7. It may Increase Cholesterol and Heart Disease
Low-fat diets also play a role in cholesterol levels and heart disease. When your diet is too low in fat, your body's level of HDL (the "good" cholesterol) goes down. This is problematic because you want your HDL level to be high to help protect against heart disease. HDL collects "bad" cholesterol from the blood and transports it to the liver for excretion. When those ratios are out of balance—and when your LDL ("bad" cholesterol) level gets too high, you face cholesterol problems and an increased risk of heart disease. Essential fatty acids, especially Omega-3s, can elevate HDL, improve cholesterol levels and protect the heart.

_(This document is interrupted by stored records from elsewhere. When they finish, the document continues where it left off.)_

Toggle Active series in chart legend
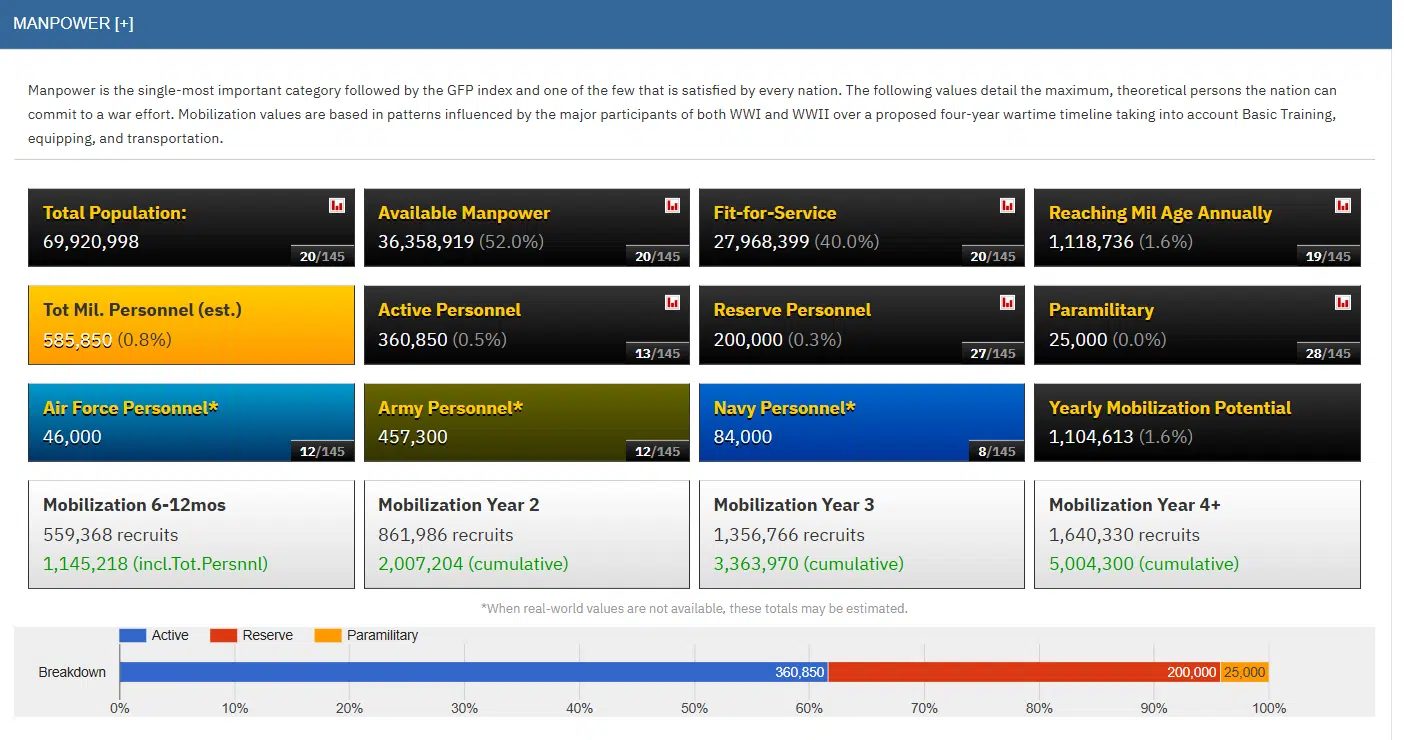Viewport: 1404px width, 740px height. [154, 635]
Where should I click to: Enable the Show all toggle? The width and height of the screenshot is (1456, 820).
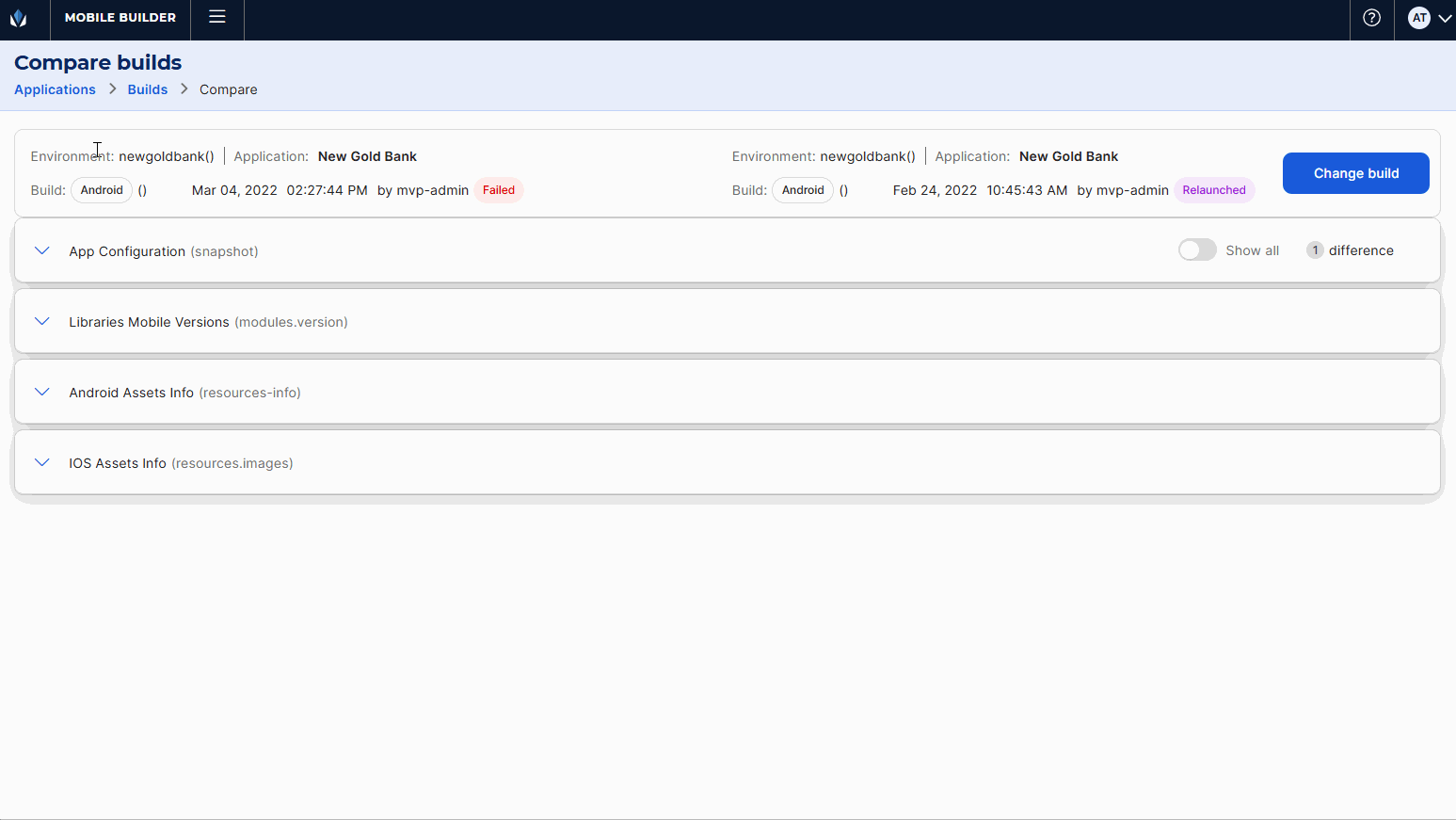coord(1197,249)
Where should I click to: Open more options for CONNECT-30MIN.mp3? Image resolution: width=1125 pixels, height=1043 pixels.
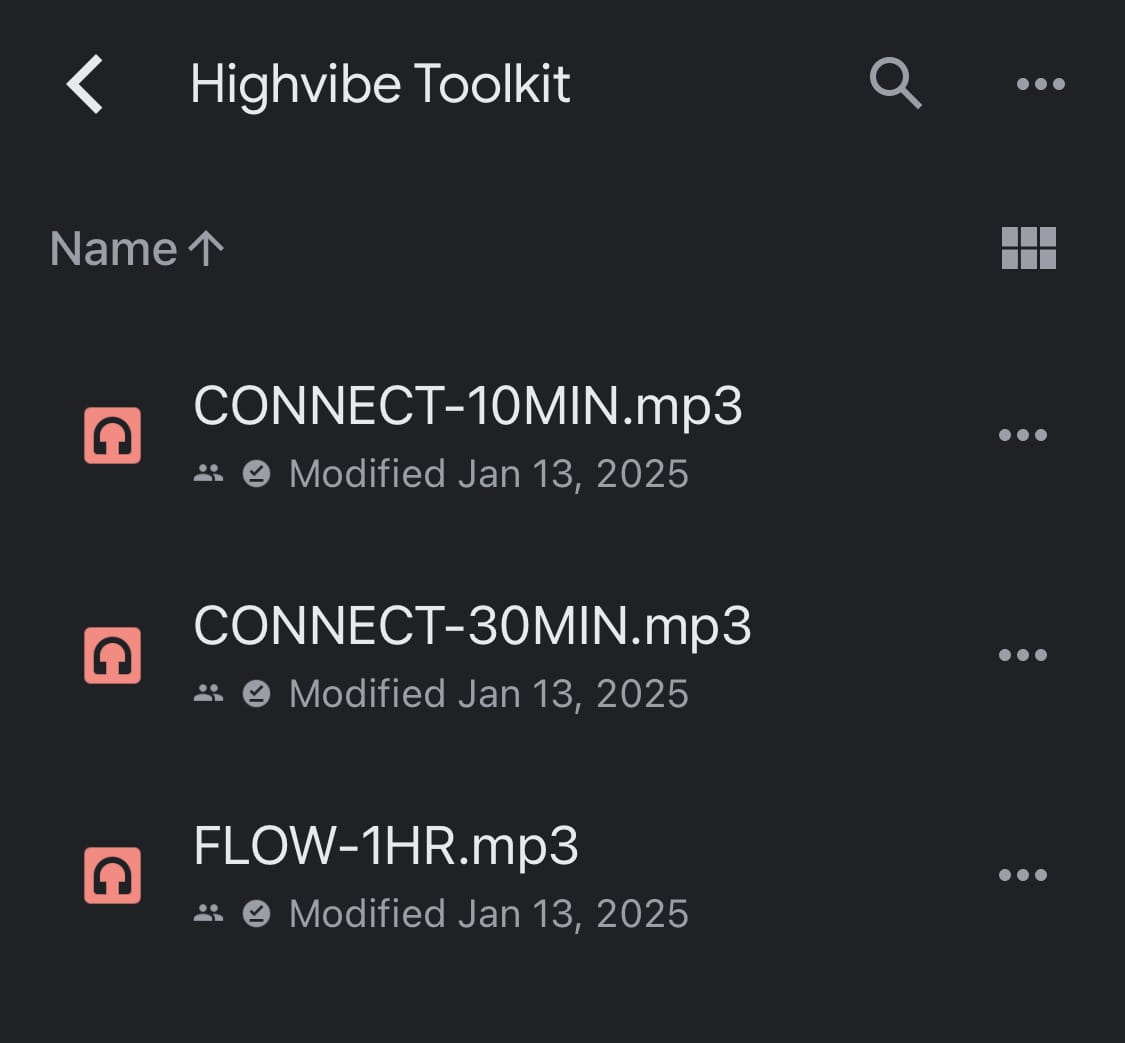coord(1022,655)
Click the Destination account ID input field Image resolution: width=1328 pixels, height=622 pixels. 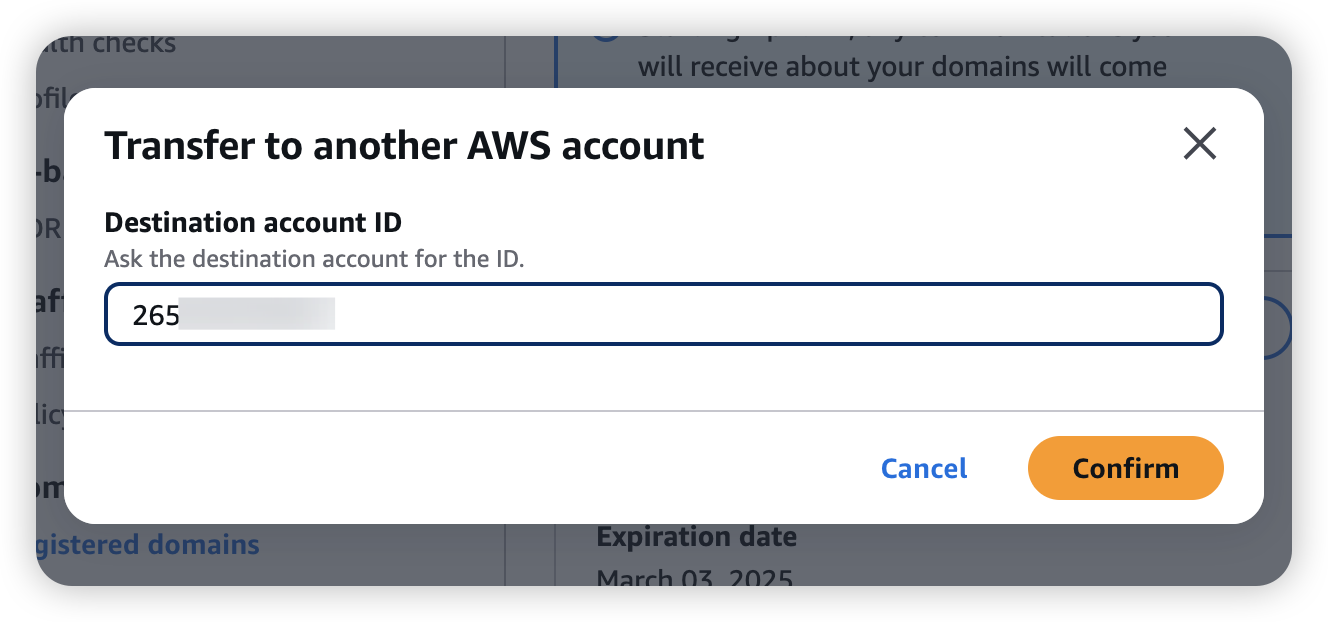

8. It can Create Imbalance of Nutrients, Especially Carbohydrates
If you're not eating enough, then you're likely getting too much of other things, namely carbs and/or protein. This affects the overall balance of your diet, which could lead to health problems. A carbohydrate-rich diet can inflate appetite and girth and increases your chances of developing type 2 diabetes. On the flip side, a high-protein diet taxes the kidneys and liver and can lead to osteoporosis. Both cases can result in nutrient deficiencies. The key is to balance all three macronutrients—fat, carbs and protein, to ensure optimal nutrition and disease prevention.
9. It can Promote Overeating
If you're always choosing low-fat or fat-free foods at the grocery store, you could be shortchanging your weight-loss efforts. Many of these processed foods contain added sugars to enhance taste; often they're similar in calories to the original full-fat product. Research has shown that people tend to believe these foods are "freebies" and will even overeat them, thinking they're healthy or low in calories. Plus, fat helps carry flavor in our foods. It leads to fullness and satiety, which means you can get by longer on a meal or snack that provides fat without feeling the need to eat again soon.